The victory of Barak Obama, a junior senator, who is without a political pedigree, in
United States of America presidential election has unleashed long-anticipated celebrations around the world. Many people around the globe see this victory revolutionary and that the American threw away racial prejudice and saw their country as a whole - not as white, black, yellow or red people but as Americans. This could be true to some extent. However, we have to notice that Obama did not get as many white votes as McCain, the split being 55-43 percent in McCain’s favour. But some 95 percent of black voters, who turned out in unprecedented numbers, voted for Obama, and that more than 66% of young voters who were less than 30 years old vote for Obama; indicating that most older white voters are not yet ready to accept a black man to be their president.
It is depressing to see how many Muslims, in the
Middle East and elsewhere, have uncritically joined the celebrations with little sense of just how hollow these may be.
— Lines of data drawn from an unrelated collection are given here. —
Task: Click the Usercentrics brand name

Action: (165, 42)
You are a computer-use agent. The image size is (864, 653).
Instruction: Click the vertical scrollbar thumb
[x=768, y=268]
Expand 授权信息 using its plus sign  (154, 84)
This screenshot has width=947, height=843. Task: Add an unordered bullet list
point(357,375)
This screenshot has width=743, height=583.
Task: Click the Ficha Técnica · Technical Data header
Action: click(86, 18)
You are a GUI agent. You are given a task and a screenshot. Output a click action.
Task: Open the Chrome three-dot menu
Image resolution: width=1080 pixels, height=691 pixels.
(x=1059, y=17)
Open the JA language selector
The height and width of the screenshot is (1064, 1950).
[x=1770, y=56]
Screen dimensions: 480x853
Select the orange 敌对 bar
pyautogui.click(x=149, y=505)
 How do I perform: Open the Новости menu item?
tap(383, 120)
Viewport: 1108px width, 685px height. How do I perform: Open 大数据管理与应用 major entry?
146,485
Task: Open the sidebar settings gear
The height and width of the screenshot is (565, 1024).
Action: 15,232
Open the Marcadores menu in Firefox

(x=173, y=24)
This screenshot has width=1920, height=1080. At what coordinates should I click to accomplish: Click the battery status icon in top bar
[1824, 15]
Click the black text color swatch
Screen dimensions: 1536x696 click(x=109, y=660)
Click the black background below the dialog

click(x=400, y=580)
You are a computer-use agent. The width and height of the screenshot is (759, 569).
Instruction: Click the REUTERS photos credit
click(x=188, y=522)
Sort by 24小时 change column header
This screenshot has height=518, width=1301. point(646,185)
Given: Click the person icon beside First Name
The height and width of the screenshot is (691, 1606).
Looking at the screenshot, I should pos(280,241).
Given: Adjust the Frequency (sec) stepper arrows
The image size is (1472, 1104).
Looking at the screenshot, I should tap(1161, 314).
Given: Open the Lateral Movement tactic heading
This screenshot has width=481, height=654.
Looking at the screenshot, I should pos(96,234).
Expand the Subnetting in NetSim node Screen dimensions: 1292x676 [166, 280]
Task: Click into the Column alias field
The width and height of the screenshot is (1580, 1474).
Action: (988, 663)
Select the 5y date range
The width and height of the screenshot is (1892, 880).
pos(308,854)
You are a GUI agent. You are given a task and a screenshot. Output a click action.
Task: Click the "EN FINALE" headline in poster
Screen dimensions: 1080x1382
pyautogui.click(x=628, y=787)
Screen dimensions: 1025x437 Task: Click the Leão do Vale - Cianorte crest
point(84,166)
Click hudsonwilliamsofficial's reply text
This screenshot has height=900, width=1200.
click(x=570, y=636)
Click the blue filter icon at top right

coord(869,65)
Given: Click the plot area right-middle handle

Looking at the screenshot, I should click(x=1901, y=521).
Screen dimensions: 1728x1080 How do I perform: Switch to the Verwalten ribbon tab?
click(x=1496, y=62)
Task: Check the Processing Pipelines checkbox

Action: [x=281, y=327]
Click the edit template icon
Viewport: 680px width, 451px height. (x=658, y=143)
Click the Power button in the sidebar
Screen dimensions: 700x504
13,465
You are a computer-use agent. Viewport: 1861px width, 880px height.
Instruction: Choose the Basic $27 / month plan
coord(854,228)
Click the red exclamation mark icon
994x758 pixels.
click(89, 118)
Most people in the Muslim World were supporting Obama for different reasons. Some writers are so overzealous. Some writers in Sudanese Online (in Arabic) have even congratulated him as “the President of the Universe”. Since his victory we have been reading very long articles on anthropology, the glorious history of Africa as cradle of human being, tribes of
Africa, trying to attribute these irrelevant issues to Obama (the President-elect of the Universe). Although nobody can choose his parents, we bother ourselves with the good or dad deeds of our ancestors. We had better to pride our personal achievements and to what extent they are good for our countries. I do not think Obama is interest to know these facts, which will not help him in shouldering his responsibilities. These people and writers are supporting Obama because they are so angry about the arrogant way in which George W Bush conducted his foreign policy. Muslim readers and writers are so happy thinking with Barak middle name of Hussein, would surely offer a foreign policy that would be friendlier to Muslim countries around the world. This is naïve anticipation. I do not see any different having a Muslim name as long as he is a Christian. He did not choose his Muslim father and he convinced the American people that it is not his (fault) having a Muslim father. Our presidents and leaders have their full names so Islamic; yet, their people have been suffering from their dictatorships and corruptions along the history. As long as
USA foreign policy is likely to remain unchanged, having a black president of a Muslim name is really does not matter.
We must not forget that Obama was elected to care after his own people interests and that he had made a firm commitment to the defense of Israel (against whom) and its policies including supporting the indivisibility of Jerusalem, a position which even the Israelis themselves are willing to put on the negotiating table.
Some writers are even waiting for Obama to do them marvelous, to bring them democracy, freedom and prosperity. These writers glorify the American human rights, equality, justice and fundamental freedoms and forgetting its bad human right violations around the globe. We must not forget that Obama would not have gotten as far as he has gotten if he were a Muslim instead of a Christian or if he came across as speaking from the perspective of his race instead of his more inclusive language or if he did not have the experience of growing up in with his white grandparents and his white mother.
Waiting for Obama to bring about change for us reflect how we are really frustrated. When we change our ways of thinking then we can create change. The values of justice, freedom, equality and patriotism cannot be imported like consumption goods from
USA. It is a shallow reflect to imagine that Obama will solve the world chronic issues especially of the African many conflicts which result from the rotten mentalities of rebel leaders. Upon his victory Obama said” "You understand the enormity of the challenges we face - two wars, a planet in peril, the worst financial crisis in a century," he said. "The road ahead will be long. Our climb will be steep. We may not get there in one year or even one term, but
America - I have never been more hopeful than I am tonight that we will get there. I promise you - we as a people will get there. I promise you- we as people will get there.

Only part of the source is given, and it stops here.